The tax year 2018 saw sweeping reform as a result of the Tax Cuts and Jobs Act of 2017, which eliminated many past deduction opportunities. Such past deductions which were eliminated include the $1 million mortgage interest deduction and the unrestricted deduction for home equity loan interest.
Qualified Residence Loans
Before the 2017 Tax Cuts and Jobs Act, home equity loans had deductible interest for loans up to $100K and the proceeds could be used for any purpose. This was because home equity loans were considered a separate category from Qualified Residence Loans. A “Qualified Residence Loan” does not exceed the home’s value, is secured by the home, and must be used to improve, buy, or build a primary or secondary residence. After the tax reform, all home equity loans are considered a sub-category of Qualified Residence Loans and are now limited by those same restrictions. However, the previous rules still apply for loans secured prior to December 15, 2017.

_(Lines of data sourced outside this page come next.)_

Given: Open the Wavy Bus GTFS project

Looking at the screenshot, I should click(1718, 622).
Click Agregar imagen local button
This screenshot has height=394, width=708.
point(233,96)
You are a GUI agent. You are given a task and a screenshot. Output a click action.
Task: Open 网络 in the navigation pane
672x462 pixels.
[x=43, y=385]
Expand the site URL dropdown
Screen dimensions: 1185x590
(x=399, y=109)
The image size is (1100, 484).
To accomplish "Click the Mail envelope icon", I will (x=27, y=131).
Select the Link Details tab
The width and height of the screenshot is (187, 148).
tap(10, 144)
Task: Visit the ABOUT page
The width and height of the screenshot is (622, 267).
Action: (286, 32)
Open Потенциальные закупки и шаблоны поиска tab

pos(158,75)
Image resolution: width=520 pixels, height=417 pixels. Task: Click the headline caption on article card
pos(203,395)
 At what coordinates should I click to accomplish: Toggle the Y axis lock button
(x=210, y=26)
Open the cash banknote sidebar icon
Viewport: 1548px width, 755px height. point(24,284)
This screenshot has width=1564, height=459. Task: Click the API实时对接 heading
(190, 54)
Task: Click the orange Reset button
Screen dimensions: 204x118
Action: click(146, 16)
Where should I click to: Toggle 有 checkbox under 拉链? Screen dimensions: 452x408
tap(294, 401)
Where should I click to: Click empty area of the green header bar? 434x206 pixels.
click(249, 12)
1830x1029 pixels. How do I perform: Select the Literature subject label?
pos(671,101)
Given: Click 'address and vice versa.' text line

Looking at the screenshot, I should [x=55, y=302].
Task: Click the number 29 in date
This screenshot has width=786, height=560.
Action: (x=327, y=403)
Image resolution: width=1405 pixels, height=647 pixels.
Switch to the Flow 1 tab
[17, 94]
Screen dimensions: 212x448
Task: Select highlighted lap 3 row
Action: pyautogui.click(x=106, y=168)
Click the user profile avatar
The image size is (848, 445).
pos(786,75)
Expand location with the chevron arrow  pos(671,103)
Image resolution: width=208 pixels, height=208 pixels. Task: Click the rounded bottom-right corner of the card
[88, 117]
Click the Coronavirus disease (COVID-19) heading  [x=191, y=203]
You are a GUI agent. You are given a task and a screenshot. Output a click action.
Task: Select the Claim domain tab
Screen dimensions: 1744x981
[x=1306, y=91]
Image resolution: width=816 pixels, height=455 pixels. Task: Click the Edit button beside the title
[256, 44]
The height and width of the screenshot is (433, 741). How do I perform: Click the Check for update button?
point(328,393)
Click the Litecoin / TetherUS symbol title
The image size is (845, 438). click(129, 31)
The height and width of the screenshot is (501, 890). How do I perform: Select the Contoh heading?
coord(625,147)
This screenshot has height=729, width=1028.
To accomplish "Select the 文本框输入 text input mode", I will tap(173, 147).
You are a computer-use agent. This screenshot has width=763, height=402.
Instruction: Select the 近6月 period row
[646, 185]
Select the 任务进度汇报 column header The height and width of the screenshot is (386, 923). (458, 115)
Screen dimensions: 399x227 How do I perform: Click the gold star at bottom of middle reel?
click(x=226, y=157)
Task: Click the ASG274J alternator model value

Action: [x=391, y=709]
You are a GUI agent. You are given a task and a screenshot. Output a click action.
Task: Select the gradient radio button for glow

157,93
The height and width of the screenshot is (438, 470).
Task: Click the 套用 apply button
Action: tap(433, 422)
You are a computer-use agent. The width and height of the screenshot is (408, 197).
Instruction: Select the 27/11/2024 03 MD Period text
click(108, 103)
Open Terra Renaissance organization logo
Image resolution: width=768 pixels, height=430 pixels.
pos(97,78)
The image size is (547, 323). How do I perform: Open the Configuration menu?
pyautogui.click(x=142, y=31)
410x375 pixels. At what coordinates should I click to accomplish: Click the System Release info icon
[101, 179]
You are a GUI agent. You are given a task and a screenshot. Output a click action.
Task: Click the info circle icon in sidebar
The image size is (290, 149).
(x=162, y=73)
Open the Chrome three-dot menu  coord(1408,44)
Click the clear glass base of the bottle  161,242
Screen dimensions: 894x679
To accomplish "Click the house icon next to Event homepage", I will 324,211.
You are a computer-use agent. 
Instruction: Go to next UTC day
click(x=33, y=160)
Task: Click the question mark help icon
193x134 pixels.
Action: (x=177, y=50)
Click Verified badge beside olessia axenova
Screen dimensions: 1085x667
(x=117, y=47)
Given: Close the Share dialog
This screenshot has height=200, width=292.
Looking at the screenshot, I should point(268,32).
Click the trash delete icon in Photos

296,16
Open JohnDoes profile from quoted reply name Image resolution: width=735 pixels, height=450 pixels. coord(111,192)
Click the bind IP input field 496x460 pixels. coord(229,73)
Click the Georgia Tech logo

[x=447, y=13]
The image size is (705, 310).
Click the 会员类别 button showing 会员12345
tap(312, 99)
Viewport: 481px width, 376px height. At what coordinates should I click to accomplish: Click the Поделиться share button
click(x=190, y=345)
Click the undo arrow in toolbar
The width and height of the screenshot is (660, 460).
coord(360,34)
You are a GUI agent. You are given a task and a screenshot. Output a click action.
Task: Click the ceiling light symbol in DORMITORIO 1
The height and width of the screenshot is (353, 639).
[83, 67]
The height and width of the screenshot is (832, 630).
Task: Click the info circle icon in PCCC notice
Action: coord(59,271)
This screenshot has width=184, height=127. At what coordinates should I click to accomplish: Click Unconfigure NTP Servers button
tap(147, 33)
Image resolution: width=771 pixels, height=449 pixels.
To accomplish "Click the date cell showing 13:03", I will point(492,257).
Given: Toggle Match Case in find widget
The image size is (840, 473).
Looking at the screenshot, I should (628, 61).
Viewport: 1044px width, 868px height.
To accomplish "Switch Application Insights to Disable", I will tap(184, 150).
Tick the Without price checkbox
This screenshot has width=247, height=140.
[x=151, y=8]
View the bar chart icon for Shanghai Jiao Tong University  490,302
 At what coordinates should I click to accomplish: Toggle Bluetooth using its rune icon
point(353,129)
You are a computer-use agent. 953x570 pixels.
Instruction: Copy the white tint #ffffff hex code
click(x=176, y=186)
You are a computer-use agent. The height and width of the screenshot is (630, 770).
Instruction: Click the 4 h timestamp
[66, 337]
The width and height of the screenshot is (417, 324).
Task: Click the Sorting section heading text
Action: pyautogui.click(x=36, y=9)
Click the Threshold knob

Not all is lost, though. Interest on a Qualified Residence Loan can still be deducted as long as you are a qualified homeowner with secured debt on the home, itemize your deductions, and file taxes on Form 1040. The same applies when there are multiple owners. However, interest from mortgage payments for someone else’s home loan can’t be deducted from your income taxes. You must legally qualify as an owner of the property.
From the year 2018 to 2025, the mortgage loan limits for deductible interest will be $750k for married filers and $375k for individuals. This means that the combination of your first mortgage and any home equity loans cannot have a total greater than $750K or $375K. This is down from $1M/$500K before the 2017 reform. For state and local real property taxes and income taxes combined, no more than a $10K deduction for married filers and a $5K deduction for individuals can be made.
Standard Tax Deduction
The Tax Cuts and Jobs Act of 2017 greatly increased the standard tax deduction, which you would claim if your itemized write-offs add up to less than the standard. Only the itemized deductions that exceed the standard can be written off as a tax cut. Now that many of the previous deduction opportunities have been eliminated, deductions over and above the standard have become more difficult to achieve.
Tax Benefits of Home Ownership
Home ownership still can have significant tax benefits after the passage of the recent reform. Taxes can be deducted on home-sale profit of up to $500K for married filers and up to $250K for individuals if one qualifies for the principal residence gain exclusion break.